じゃらり、と音が鳴った。少年は素早くつながった鎖を引き、器用に鎌を回収しようとしている。
ずいぶんな離れ業だ。
そう思いながらシドは鎌が戻っていくのを追いかけるように走り込み、相手の耐性が整いきる前に手を突き出そうとした。
「させません!」
シドが走ってきて左拳を――正確には、そこから登る炎で少年を包み込もうとしたのに気がついた瞬間、彼は叫び、彼の手元に黒いもやのようなものが上がる。
少年の手から、指から躍り出たのは闇だった。
それはなめらかに滑り出てあっという間に少年の前に広がり、シドの繰り出した炎からどうやら少年を守る。

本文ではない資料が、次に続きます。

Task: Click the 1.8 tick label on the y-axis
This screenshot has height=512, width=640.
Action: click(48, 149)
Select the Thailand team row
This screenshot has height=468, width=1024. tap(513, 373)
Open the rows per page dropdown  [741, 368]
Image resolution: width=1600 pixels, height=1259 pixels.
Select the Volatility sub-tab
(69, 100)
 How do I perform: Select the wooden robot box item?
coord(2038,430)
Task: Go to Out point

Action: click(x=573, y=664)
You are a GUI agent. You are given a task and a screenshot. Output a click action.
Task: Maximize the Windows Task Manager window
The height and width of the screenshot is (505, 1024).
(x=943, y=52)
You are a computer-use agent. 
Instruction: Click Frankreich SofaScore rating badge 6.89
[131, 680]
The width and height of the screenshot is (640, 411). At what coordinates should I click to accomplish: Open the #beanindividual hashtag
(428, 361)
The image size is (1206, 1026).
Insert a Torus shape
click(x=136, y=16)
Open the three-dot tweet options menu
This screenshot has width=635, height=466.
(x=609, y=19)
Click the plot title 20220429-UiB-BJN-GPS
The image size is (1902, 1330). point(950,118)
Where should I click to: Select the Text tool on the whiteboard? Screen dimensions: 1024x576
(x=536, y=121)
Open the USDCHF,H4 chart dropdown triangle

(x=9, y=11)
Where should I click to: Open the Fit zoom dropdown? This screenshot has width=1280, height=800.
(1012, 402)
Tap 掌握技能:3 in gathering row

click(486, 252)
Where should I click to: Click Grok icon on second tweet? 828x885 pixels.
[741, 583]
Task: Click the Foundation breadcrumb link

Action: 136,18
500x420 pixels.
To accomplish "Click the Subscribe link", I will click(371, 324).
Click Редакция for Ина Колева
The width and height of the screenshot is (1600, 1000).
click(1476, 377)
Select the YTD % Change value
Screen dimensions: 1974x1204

死なない程度、どちらかというと驚かしのために立ち上らせた炎は黒いもやに散らされて霧散する。
それはどこか、食い散らかされる獲物と蹂躙する捕食者の関係を思い起こさせる動きだった。
今から離れるのには遅い、もう一度!
シドはさらに踏み込んで少年の身体を捕らえようとしたが、直後本能的な危機感により、ぐんと顔をそらす。顎をかすめる感触。さらに影が迫ってくる前に、シドは左腕を大きくぶんと振った。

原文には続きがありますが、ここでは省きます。